**Records:**
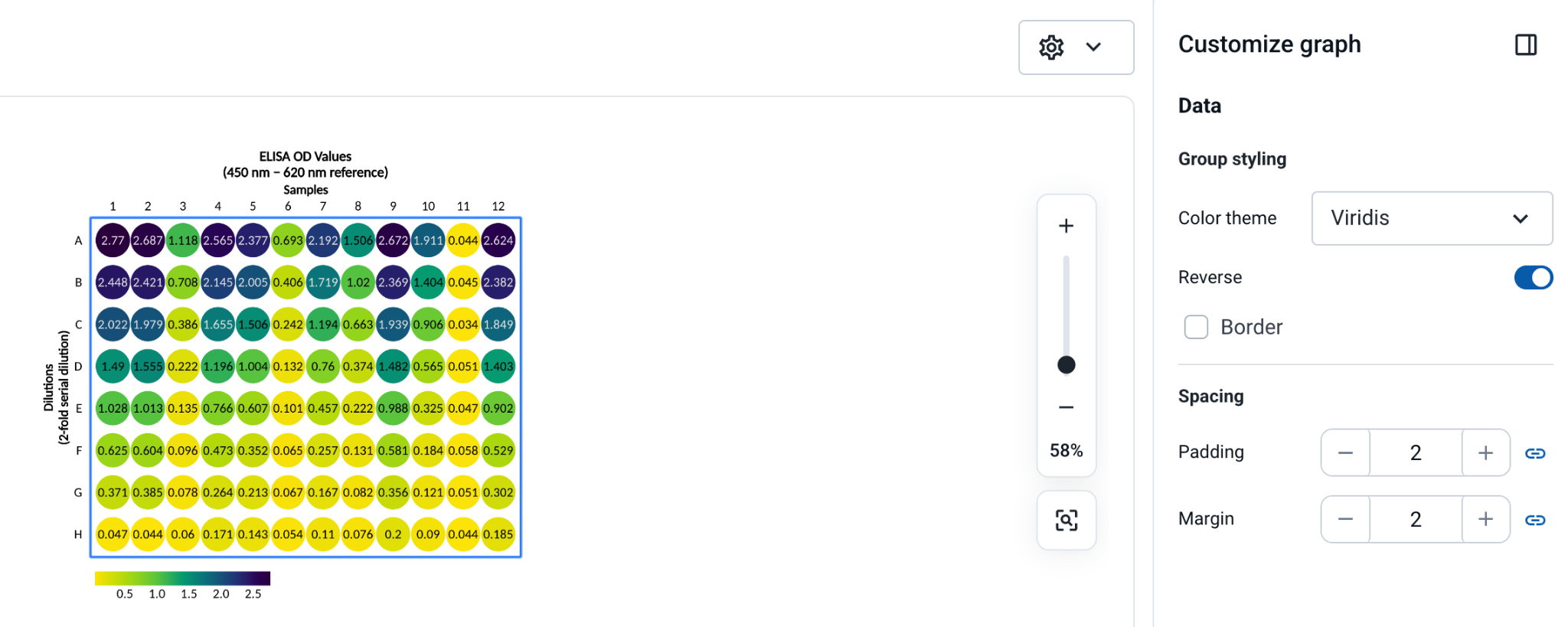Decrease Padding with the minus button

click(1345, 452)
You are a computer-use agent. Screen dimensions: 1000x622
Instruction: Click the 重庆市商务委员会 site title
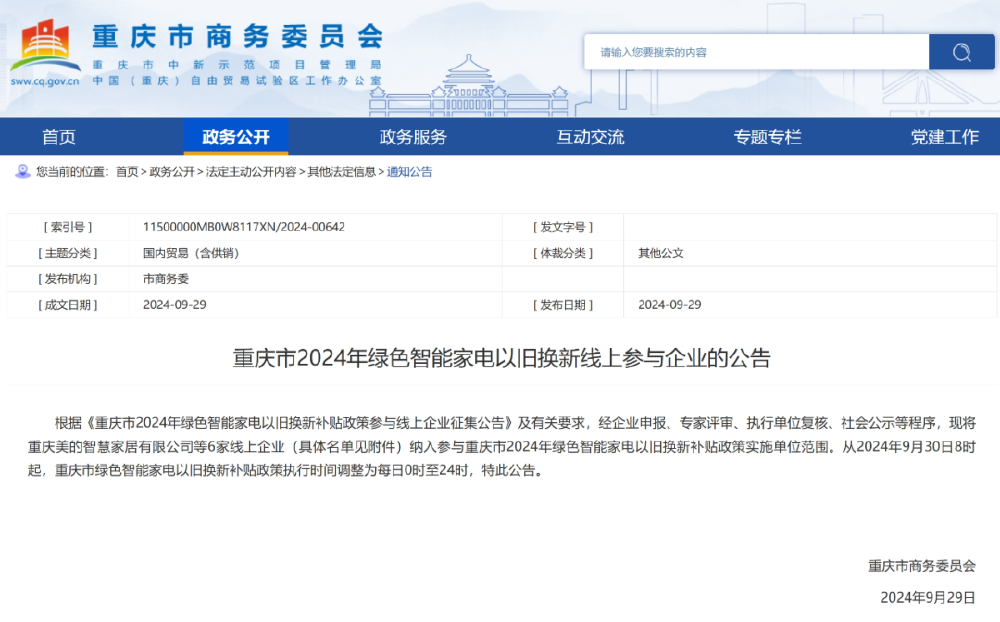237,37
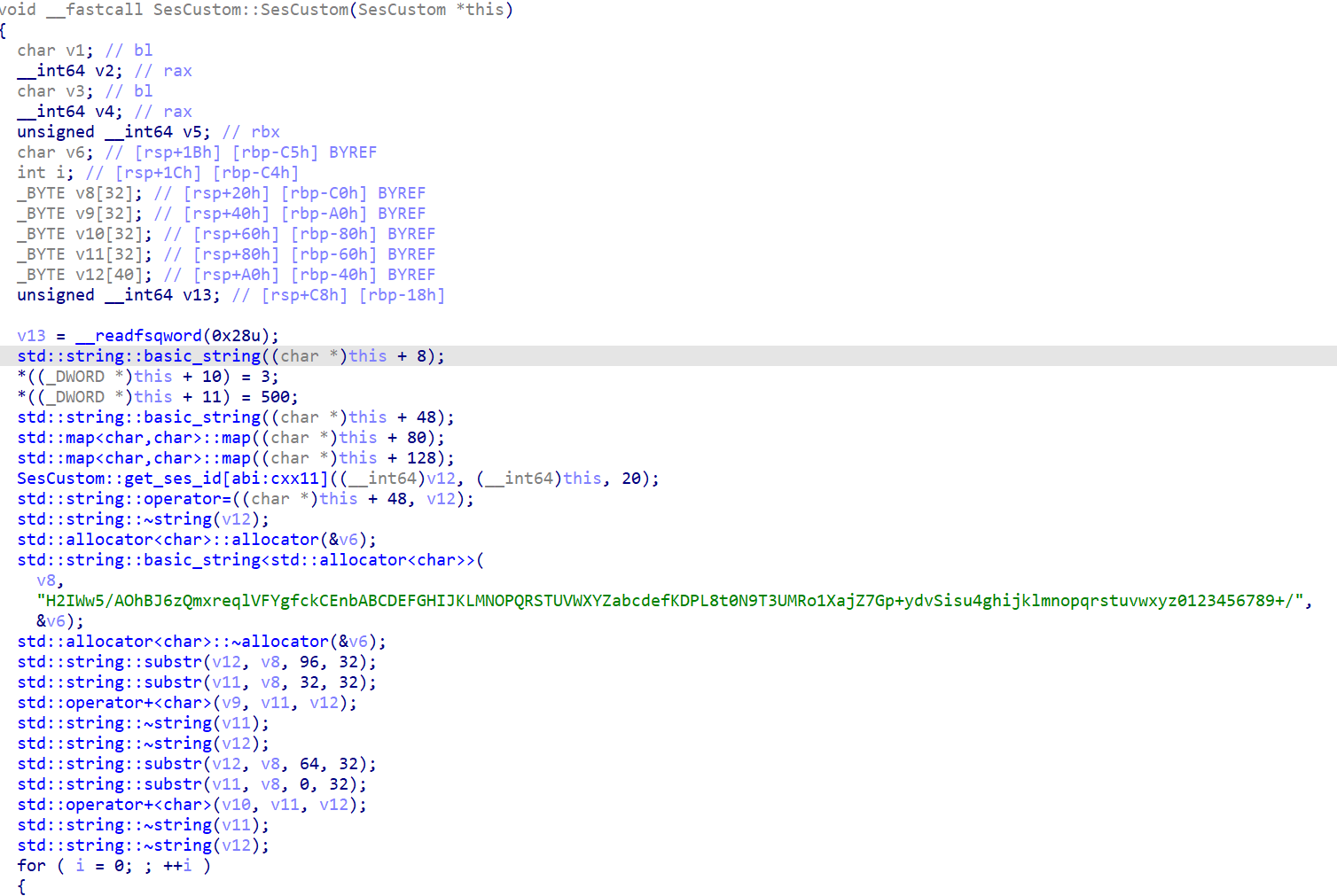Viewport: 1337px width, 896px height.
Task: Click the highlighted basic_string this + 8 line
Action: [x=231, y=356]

**Task to complete:**
Once the line holding "You are a computer-use" is found, copy it and each later line exactly through the end of the data, leaving out the pictures.

**Task solution:**
You are a computer-use agent. Screen dimensions: 1000x622
Instruction: Click the 重庆市商务委员会 site title
237,37
Viewport: 1337px width, 896px height.
Task: Click the highlighted basic_string this + 8 line
Action: [x=231, y=356]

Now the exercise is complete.